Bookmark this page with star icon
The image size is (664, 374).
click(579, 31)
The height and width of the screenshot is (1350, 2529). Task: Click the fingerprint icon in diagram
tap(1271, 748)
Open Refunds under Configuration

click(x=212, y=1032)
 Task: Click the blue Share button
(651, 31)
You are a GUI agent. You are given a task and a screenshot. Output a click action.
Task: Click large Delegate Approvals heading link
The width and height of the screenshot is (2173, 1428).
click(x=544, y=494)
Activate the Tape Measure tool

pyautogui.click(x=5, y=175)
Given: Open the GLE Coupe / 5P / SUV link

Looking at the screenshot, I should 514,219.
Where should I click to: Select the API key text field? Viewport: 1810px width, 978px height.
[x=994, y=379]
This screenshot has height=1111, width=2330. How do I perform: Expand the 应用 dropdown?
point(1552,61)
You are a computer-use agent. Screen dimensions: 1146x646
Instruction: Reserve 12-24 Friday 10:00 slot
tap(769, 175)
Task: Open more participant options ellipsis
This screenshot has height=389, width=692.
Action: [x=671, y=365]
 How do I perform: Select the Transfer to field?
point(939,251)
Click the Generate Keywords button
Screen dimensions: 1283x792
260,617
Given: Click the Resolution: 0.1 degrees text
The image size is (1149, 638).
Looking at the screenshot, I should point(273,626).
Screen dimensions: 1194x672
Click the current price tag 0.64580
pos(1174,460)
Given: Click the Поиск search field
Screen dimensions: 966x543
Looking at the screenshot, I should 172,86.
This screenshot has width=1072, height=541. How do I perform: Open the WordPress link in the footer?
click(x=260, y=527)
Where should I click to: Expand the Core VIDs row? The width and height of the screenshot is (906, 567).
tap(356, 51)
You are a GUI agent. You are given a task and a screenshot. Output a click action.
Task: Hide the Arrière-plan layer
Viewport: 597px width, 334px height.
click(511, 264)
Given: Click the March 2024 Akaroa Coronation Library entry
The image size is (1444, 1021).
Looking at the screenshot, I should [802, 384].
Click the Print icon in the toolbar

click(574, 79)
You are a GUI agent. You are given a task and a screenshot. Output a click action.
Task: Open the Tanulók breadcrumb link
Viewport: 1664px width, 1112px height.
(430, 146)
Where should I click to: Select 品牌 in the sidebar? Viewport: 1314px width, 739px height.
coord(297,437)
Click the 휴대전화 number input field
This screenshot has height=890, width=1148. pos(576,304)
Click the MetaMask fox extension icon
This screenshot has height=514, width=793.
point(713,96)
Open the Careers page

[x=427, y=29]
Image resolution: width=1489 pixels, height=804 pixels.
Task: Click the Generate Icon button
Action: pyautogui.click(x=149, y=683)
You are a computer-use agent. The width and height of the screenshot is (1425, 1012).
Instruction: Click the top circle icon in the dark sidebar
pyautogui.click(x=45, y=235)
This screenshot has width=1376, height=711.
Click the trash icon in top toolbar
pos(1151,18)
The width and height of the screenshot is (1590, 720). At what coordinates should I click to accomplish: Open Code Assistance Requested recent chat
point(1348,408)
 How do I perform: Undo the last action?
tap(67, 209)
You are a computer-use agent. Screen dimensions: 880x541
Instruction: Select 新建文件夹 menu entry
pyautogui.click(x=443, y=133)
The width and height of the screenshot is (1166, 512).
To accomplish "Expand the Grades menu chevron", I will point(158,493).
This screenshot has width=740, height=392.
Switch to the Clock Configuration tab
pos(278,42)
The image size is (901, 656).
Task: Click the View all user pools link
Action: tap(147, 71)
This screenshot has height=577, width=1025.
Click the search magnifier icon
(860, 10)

◆ **To do**
Line by line, please reproduce the records exactly.

◆ **Completed task**
Bookmark this page with star icon
The image size is (664, 374).
click(579, 31)
The height and width of the screenshot is (1350, 2529). Task: Click the fingerprint icon in diagram
tap(1271, 748)
Open Refunds under Configuration

click(x=212, y=1032)
 Task: Click the blue Share button
(651, 31)
You are a GUI agent. You are given a task and a screenshot. Output a click action.
Task: Click large Delegate Approvals heading link
The width and height of the screenshot is (2173, 1428).
click(x=544, y=494)
Activate the Tape Measure tool

pyautogui.click(x=5, y=175)
Given: Open the GLE Coupe / 5P / SUV link

Looking at the screenshot, I should 514,219.
Where should I click to: Select the API key text field? Viewport: 1810px width, 978px height.
[x=994, y=379]
This screenshot has height=1111, width=2330. How do I perform: Expand the 应用 dropdown?
point(1552,61)
You are a computer-use agent. Screen dimensions: 1146x646
Instruction: Reserve 12-24 Friday 10:00 slot
tap(769, 175)
Task: Open more participant options ellipsis
This screenshot has height=389, width=692.
Action: [x=671, y=365]
 How do I perform: Select the Transfer to field?
point(939,251)
Click the Generate Keywords button
Screen dimensions: 1283x792
260,617
Given: Click the Resolution: 0.1 degrees text
The image size is (1149, 638).
Looking at the screenshot, I should point(273,626).
Screen dimensions: 1194x672
Click the current price tag 0.64580
pos(1174,460)
Given: Click the Поиск search field
Screen dimensions: 966x543
Looking at the screenshot, I should 172,86.
This screenshot has width=1072, height=541. How do I perform: Open the WordPress link in the footer?
click(x=260, y=527)
Where should I click to: Expand the Core VIDs row? The width and height of the screenshot is (906, 567).
tap(356, 51)
You are a GUI agent. You are given a task and a screenshot. Output a click action.
Task: Hide the Arrière-plan layer
Viewport: 597px width, 334px height.
click(511, 264)
Given: Click the March 2024 Akaroa Coronation Library entry
The image size is (1444, 1021).
Looking at the screenshot, I should [802, 384].
Click the Print icon in the toolbar

click(574, 79)
You are a GUI agent. You are given a task and a screenshot. Output a click action.
Task: Open the Tanulók breadcrumb link
Viewport: 1664px width, 1112px height.
(430, 146)
Where should I click to: Select 品牌 in the sidebar? Viewport: 1314px width, 739px height.
coord(297,437)
Click the 휴대전화 number input field
This screenshot has height=890, width=1148. pos(576,304)
Click the MetaMask fox extension icon
This screenshot has height=514, width=793.
point(713,96)
Open the Careers page

[x=427, y=29]
Image resolution: width=1489 pixels, height=804 pixels.
Task: Click the Generate Icon button
Action: pyautogui.click(x=149, y=683)
You are a computer-use agent. The width and height of the screenshot is (1425, 1012).
Instruction: Click the top circle icon in the dark sidebar
pyautogui.click(x=45, y=235)
This screenshot has width=1376, height=711.
Click the trash icon in top toolbar
pos(1151,18)
The width and height of the screenshot is (1590, 720). At what coordinates should I click to accomplish: Open Code Assistance Requested recent chat
point(1348,408)
 How do I perform: Undo the last action?
tap(67, 209)
You are a computer-use agent. Screen dimensions: 880x541
Instruction: Select 新建文件夹 menu entry
pyautogui.click(x=443, y=133)
The width and height of the screenshot is (1166, 512).
To accomplish "Expand the Grades menu chevron", I will point(158,493).
This screenshot has width=740, height=392.
Switch to the Clock Configuration tab
pos(278,42)
The image size is (901, 656).
Task: Click the View all user pools link
Action: tap(147, 71)
This screenshot has height=577, width=1025.
Click the search magnifier icon
(860, 10)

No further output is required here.